### Written problem
Pull every line of text from the material below and reproduce it word for word, leaving out the pictures.

-- -- --

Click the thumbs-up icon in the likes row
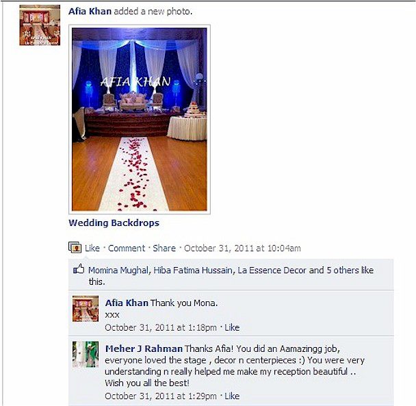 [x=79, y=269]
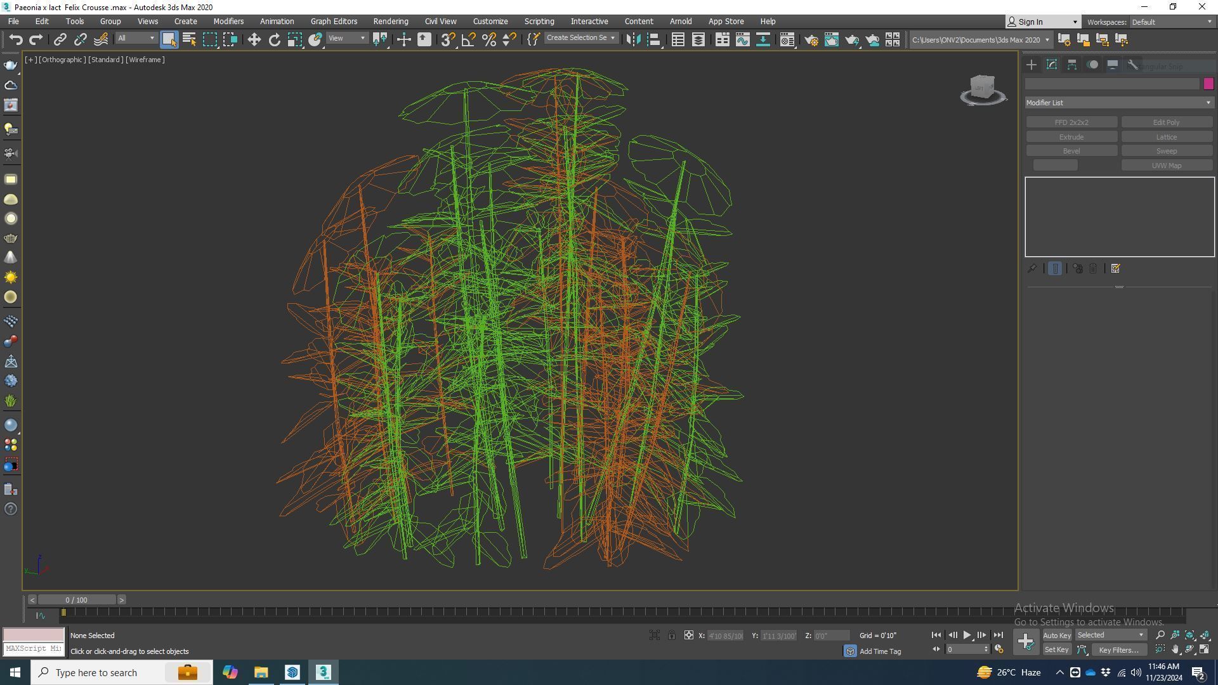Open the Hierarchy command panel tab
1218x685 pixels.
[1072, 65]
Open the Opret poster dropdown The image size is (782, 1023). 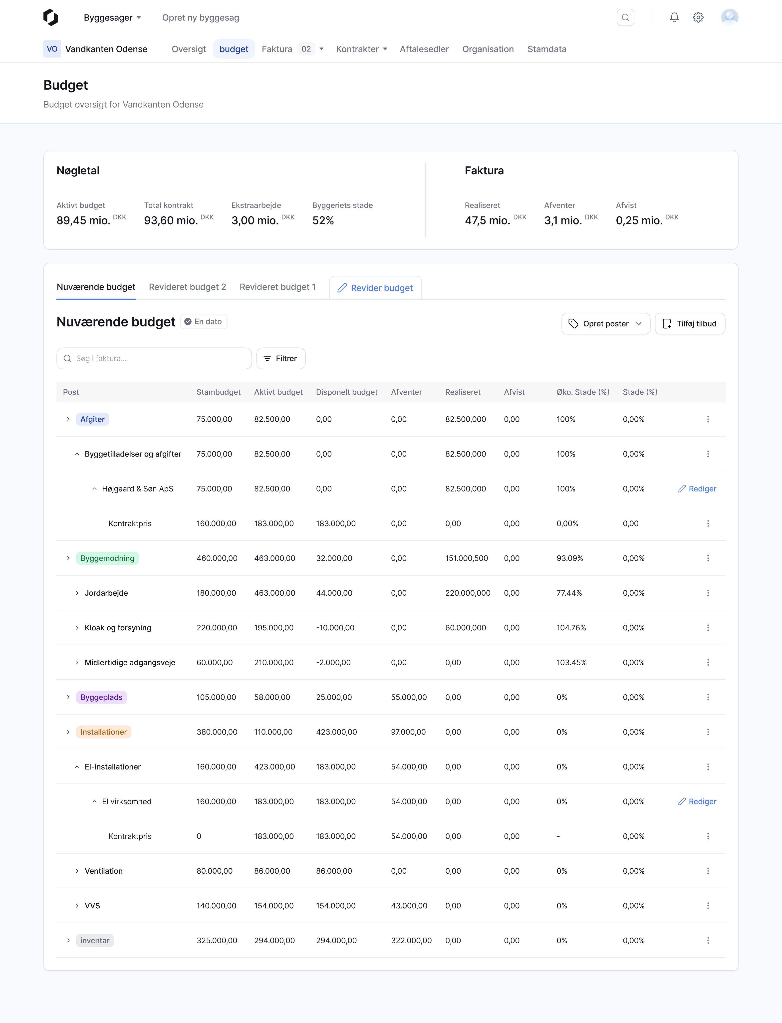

-- -- --

### Task output
Click the thumbs-up icon in the likes row
 [x=79, y=269]
Open the Hierarchy command panel tab
1218x685 pixels.
[1072, 65]
Open the Opret poster dropdown The image size is (782, 1023). 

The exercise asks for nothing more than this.